PAN CINEMA PERMANENTE:


Fonte: [+] [-]
Original: Idem
País: Brasil
Direção: Carlos Nader
Elenco: Documentário
Duração: 107 min.
Estréia: 14/11/2008
Ano: 2008




Autor: Cid Nader

Como fazer um documentário sobre figura reconhecida em círculos diminutos, com a intenção de revelá-la a um público mais amplo? Essa é uma das questões mais enfrentadas por documentaristas quando resolvem enveredar por tal linguagem cinematográfica – afinal, o que seria, na essência., na base, um documentário, se não uma apresentação jornalística de fatos, pessoas, ou lugares? A tendência universal recai na coleta e subseqüente aglutinação de vasto material pesquisado – obviamente. A tendência universal, privilegia a repassada destes dados ao público através de trabalhos com forte tendência de situar-se como muito crível, o que teria como pressuposto uma forte vinculação ao "pé no chão", à seriedade, ao discurso fluido na narrativa. Para bem e para o mal, alguns realizadores não pensam de maneira tão pragmática após assumida a proposta da divulgação de um algo, ou alguém ou algum lugar. Quase sempre para o bem, alguns ultrapassam o fantasma do pragmatismo "necessário", apostando na construção totalmente amparada pelas possibilidades "artísticas" que as ferramentas possibilitam – que muitos não executam, ou por falta de capacidade, ou por medo, ou por sabe-se lá o quê.

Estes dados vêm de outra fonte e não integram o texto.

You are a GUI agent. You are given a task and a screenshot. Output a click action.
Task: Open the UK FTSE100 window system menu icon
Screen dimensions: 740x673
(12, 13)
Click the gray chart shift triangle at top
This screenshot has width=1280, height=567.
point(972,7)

Carlos Nader é um multimídia (com todo o respeito que a definição deveria sempre gerar) dos mais competentes em nosso país. Nosso país é um celeiro de artistas (realizadores) que buscam a "contra-mão" no momento de contarem seus trabalhos. Carlos resolveu retratar (?) Waly Salomão; resolveu revelá-lo para um público mais amplo. Waly era um multi-artista (tresloucado?) das palavras; pouco conformado com fazer poesia comuns, com manifestar-as de modo passivo, com executar sua arte. Restam duas possibilidades quando da intenção assumida por alguém no momento de documentá-lo: ou o municiamento extremamente farto, acompanhado de um rigor absurdamente matemático na hora da organização das "provas"; ou a aproximação do "lúdico" (num sentido mais livre da palavra) para tentar aproveitar os caminhos pré-estabelecidos pelo retratado, que fariam de sua "demonstração" ao mundo uma opção supostamente menos traumática, menos agressiva, menos solavancada.

Quando a exibição de "Pan-Cinema Permanente" inicia, logo se percebe que a tentativa, a ousadia, o não comum, serão os caminhos optados. Para quem conhece o pregresso da obra de Nader, nada tão "assustador". Quando Wally passa a ser compreendido através da apresentação fragmentada que se faz a base inequívoca do trabalho, nada tão "assustador" se concretiza ante a possível ignorância da maior parte do público frente o que confeccionou o artista baiano no decorrer de sua existência. O documentarista acompanhou Salomão por muitos anos - cerca de treze – e estocou farto material visual. Sente-se no filme uma proximidade quase de teor adolescente entre os dois (se bem, que Waly – que morreu em 2003 – fosse bem mais velho que Nader), o que resultou num não disfarce nas atitudes do poeta diante das lentes. Na realidade, falar em não disfarce por parte de Salomão pode parecer maluquice - já que ele sempre se posicionou diante do mundo como um artista "disfarçado", como alguém que sempre atuava, sempre cometendo performances – mas a singeleza, leveza e alegria, que resultaram nas imagens captadas dele fazem entender que havia uma cumplicidade de garotos entre os dois.

O que resultou, foi um exemplo de como se pode apresentar alguém sem caretice narrativa. Resultou um trabalho que deve ser registrado sim como documental, mas que merece adjetivações muito mais nobres. Há toda uma construção poética, com cortes que se valorizam por inserções de palavras explicitadas na tela como pano de fundo de "bom gosto". Com edição que se aproveita de imagens captadas belamente em contra-luz num porto de Beirute, por exemplo, sonorizada por conversa íntima que aproxima em seus imaginários o que se vê à imagem da Bahia. Ou com a performance "enlouquecida" (walysalominesca?) frente a um apresentador de tv sírio, formal, culto, que imagina estar apresentando para os seus um "filho da terra" que vingou num outro país; momento que elucida bem a quem não conhecia Salomão ( como o apresentador, também) um muito dele. Aliás como um dos incontáveis exemplos no filme que, aglutinados, fazem da obra de Carlos Nader também um documentário jornalístico/pedagógico – um exemplo concreto das possibilidades que poderiam (deveriam) ser utilizadas por quem resolve transitar pelo gênero.